Arachnoiditis ossificans

Case contributed by Noriza Zainol Abidin
Diagnosis not applicable

Presentation

Elderly man with a history of a traumatic compression fracture of the L1 vertebra post posterior instrumentation 20 years ago. Progressive lower limb weakness. He sustained a left intertrochanteric fracture.

Patient Data

Age: 75 years old
Gender: Male
ct

Metal artefacts from posterior instrumentation traversing T12 and L2 lamina bilaterally fixing an old L1 vertebral fracture.

Diffuse dense curvilinear calcifications are seen along the anterior spinal dura mater extending from L1 till L5 level. Multiple intrathecal calcifications suggestive of cauda equina ossifications. Some of the intrathecal calcifications follow the course of traversing nerve roots.

Left intertrochanteric fracture with large surrounding subacute hematoma concordant with a recent history of fracture.

MRI Lumbosacral

mri

Coronal T2- weighted images shows diffuse abnormal circumferential thickening of thecal sac with blooming artefact, concordant with dural calcifications seen on CT images.

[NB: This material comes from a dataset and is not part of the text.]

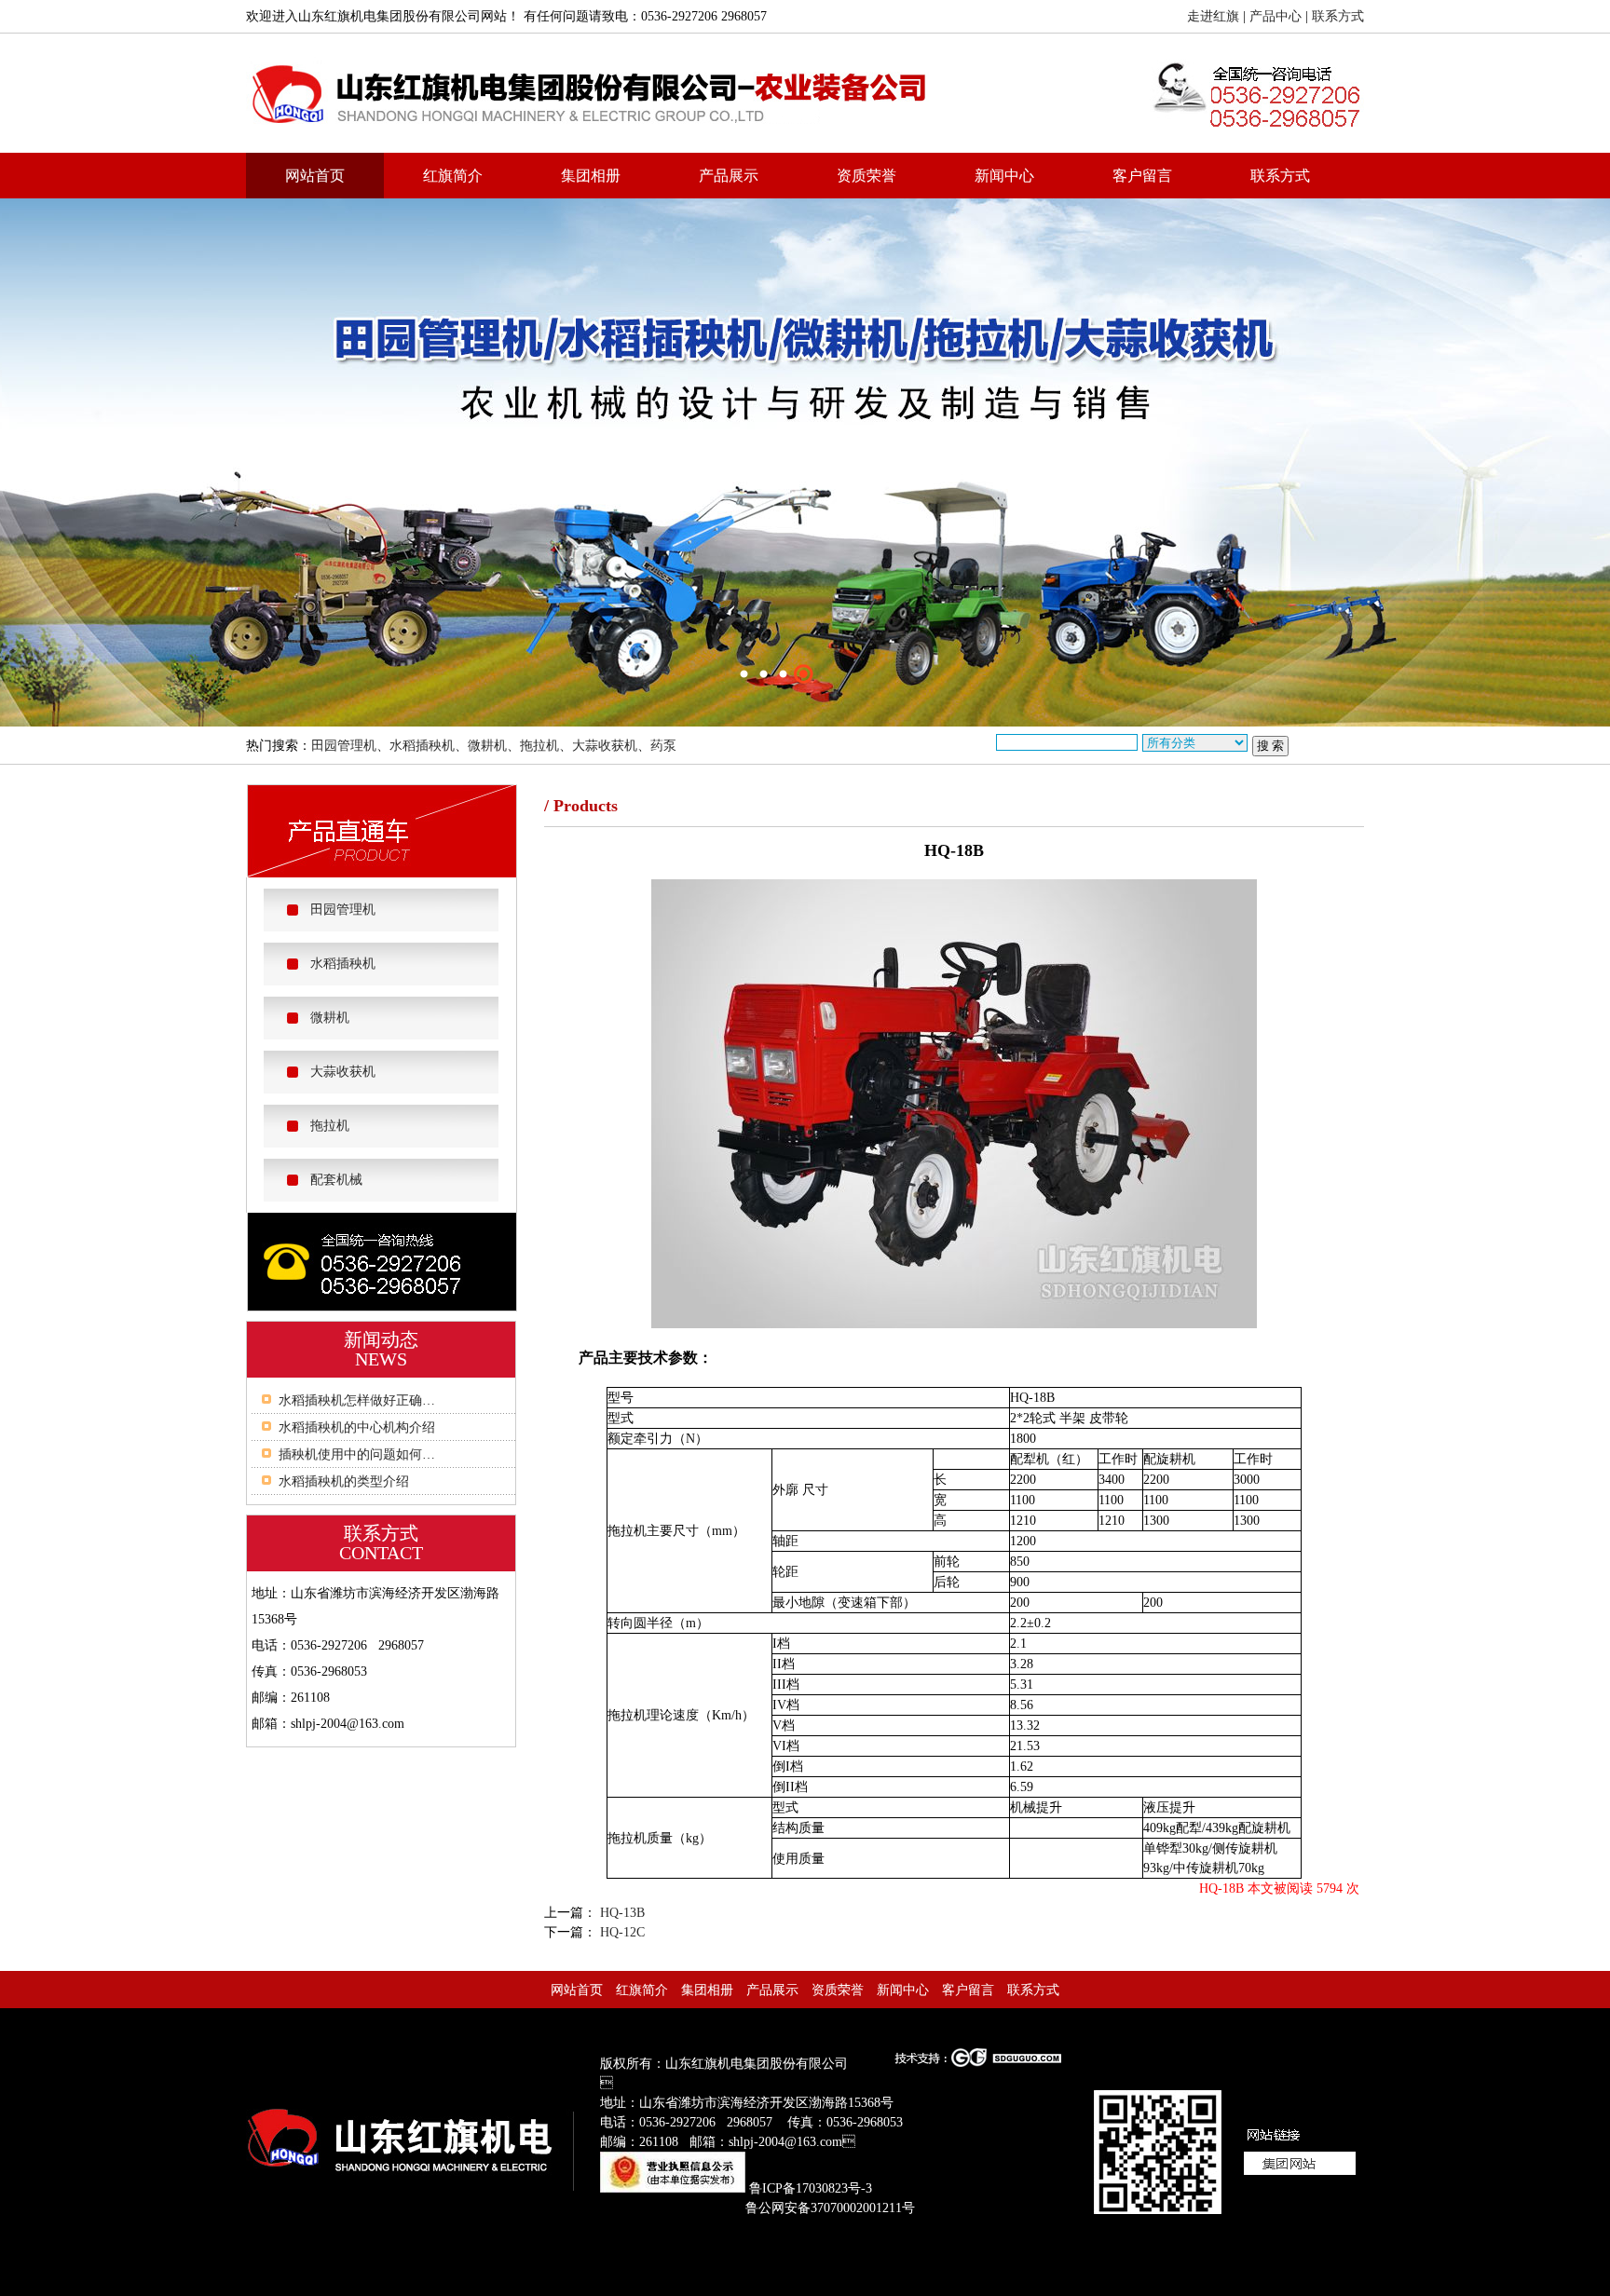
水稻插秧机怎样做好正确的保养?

Axial T2-weighted images show displacement of the nerve roots of the cauda equina in the initial images. Abnormal thickening and clumping of the cauda equina with intrathecal hypointense signal abnormality seen at distal lumbar, consistent with sequelae of arachnoiditis.

Well defined hyperintense lesion within L4 vertebra body in keeping with a vertebral hemangioma.

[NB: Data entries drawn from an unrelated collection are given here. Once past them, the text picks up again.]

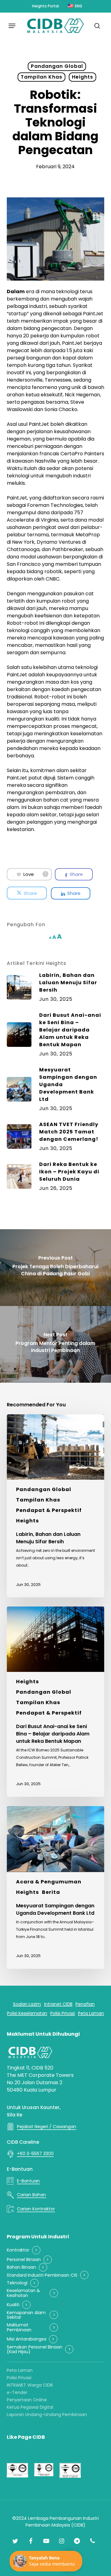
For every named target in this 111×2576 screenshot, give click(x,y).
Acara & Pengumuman (48, 1881)
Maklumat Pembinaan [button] (19, 2327)
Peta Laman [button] (91, 2013)
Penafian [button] (85, 2004)
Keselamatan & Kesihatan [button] (23, 2293)
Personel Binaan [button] (24, 2259)
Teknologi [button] (17, 2283)
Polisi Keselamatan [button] (27, 2013)
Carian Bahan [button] (31, 2195)
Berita (51, 1892)
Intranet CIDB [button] (58, 2004)
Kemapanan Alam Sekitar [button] (26, 2315)
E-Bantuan (20, 2169)
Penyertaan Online (27, 2400)
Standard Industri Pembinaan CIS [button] (42, 2275)
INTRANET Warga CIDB (30, 2385)
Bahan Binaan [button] (21, 2267)
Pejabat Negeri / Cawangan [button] (46, 2126)
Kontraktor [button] (18, 2250)
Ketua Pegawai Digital (30, 2407)
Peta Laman (20, 2370)
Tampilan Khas (41, 76)
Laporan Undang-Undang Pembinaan (47, 2414)
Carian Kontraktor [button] (36, 2209)
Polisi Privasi (19, 2378)
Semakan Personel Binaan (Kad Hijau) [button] (34, 2349)
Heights (82, 76)
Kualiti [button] (13, 2304)
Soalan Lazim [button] (27, 2004)
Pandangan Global (57, 66)
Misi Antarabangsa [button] (26, 2339)
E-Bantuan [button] (28, 2181)
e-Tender (17, 2392)
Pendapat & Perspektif (49, 1510)
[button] (12, 26)
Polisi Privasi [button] (62, 2013)
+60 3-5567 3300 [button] (35, 2154)
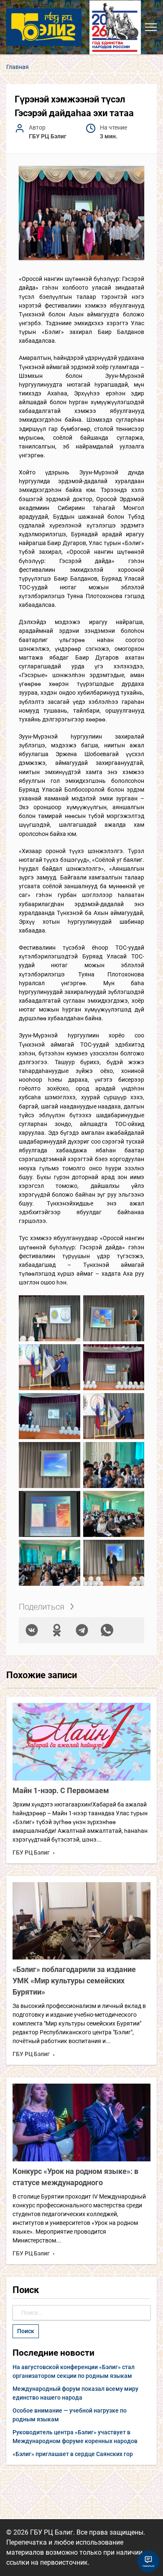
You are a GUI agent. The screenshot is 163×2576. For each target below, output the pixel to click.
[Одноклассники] (57, 1630)
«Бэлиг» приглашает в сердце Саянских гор (73, 2454)
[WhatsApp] (107, 1630)
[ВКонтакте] (31, 1630)
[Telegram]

Based on CT and MRI findings, features consistent with arachnoiditis ossificans.

Case Discussion

Arachnoiditis ossificans is an unusual chronic meningeal inflammatory process and is thought to be the sequela of end-stage adhesive arachnoiditis.

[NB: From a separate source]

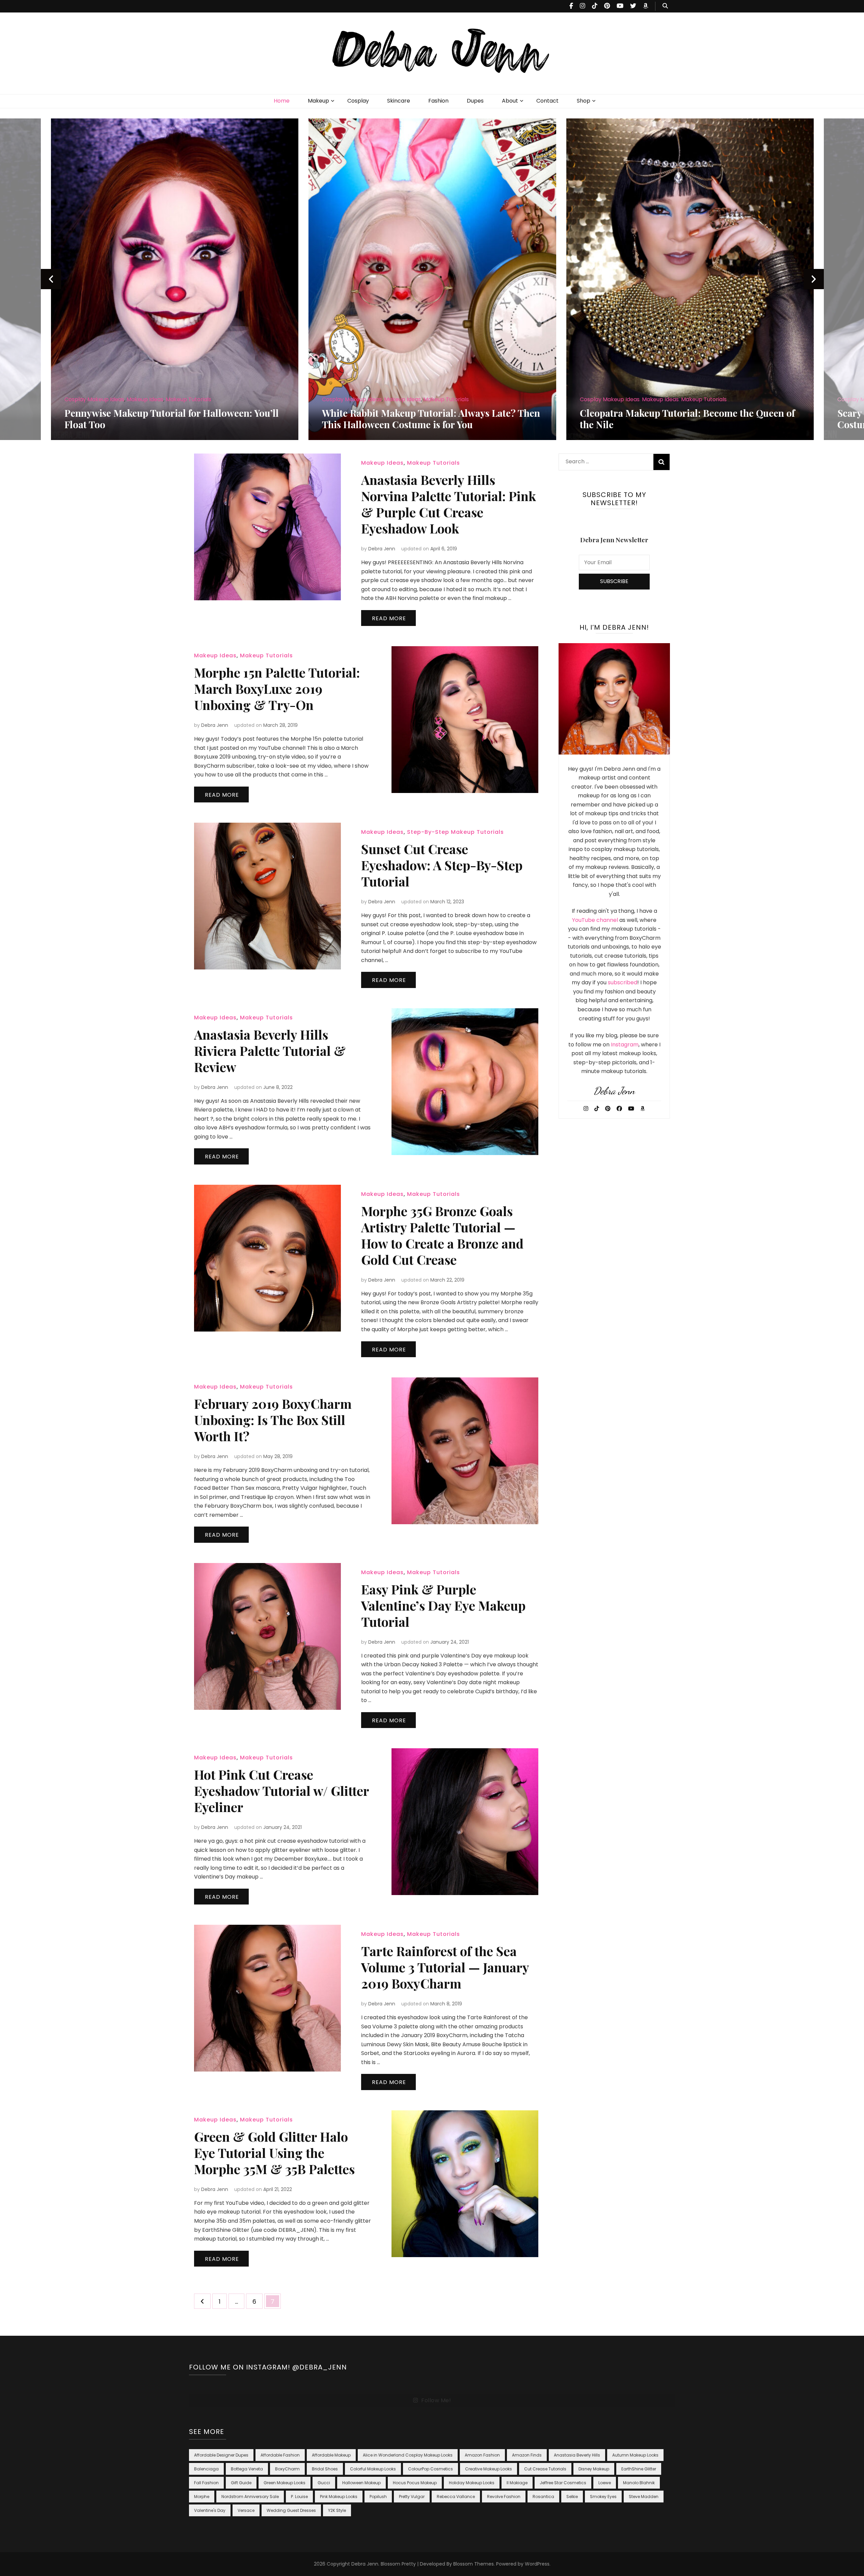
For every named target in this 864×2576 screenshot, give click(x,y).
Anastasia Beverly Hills (577, 2455)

Common causative factors include surgery, arachnoid hemorrhage, myelography (particularly oil-based contrast agents), and spinal anesthesia.

CT and MRI are complementary imaging techniques. 

CT is the best investigation tool to visualize the ossified intraspinal lesion and nerve roots. The findings of ossified intrathecal lesions are specific and diagnostic. As in this case, there is curvilinear dural calcifications, intrathecal coarse calcifications and ossified individual nerve roots adhered to the posterior thecal sac.

The MR imaging is favorable in depicting arachnoiditis. The sign includes central clumping of nerve roots, peripheral adhesion of the nerve roots and intradural cysts due to loculation of the subarachnoid spaces.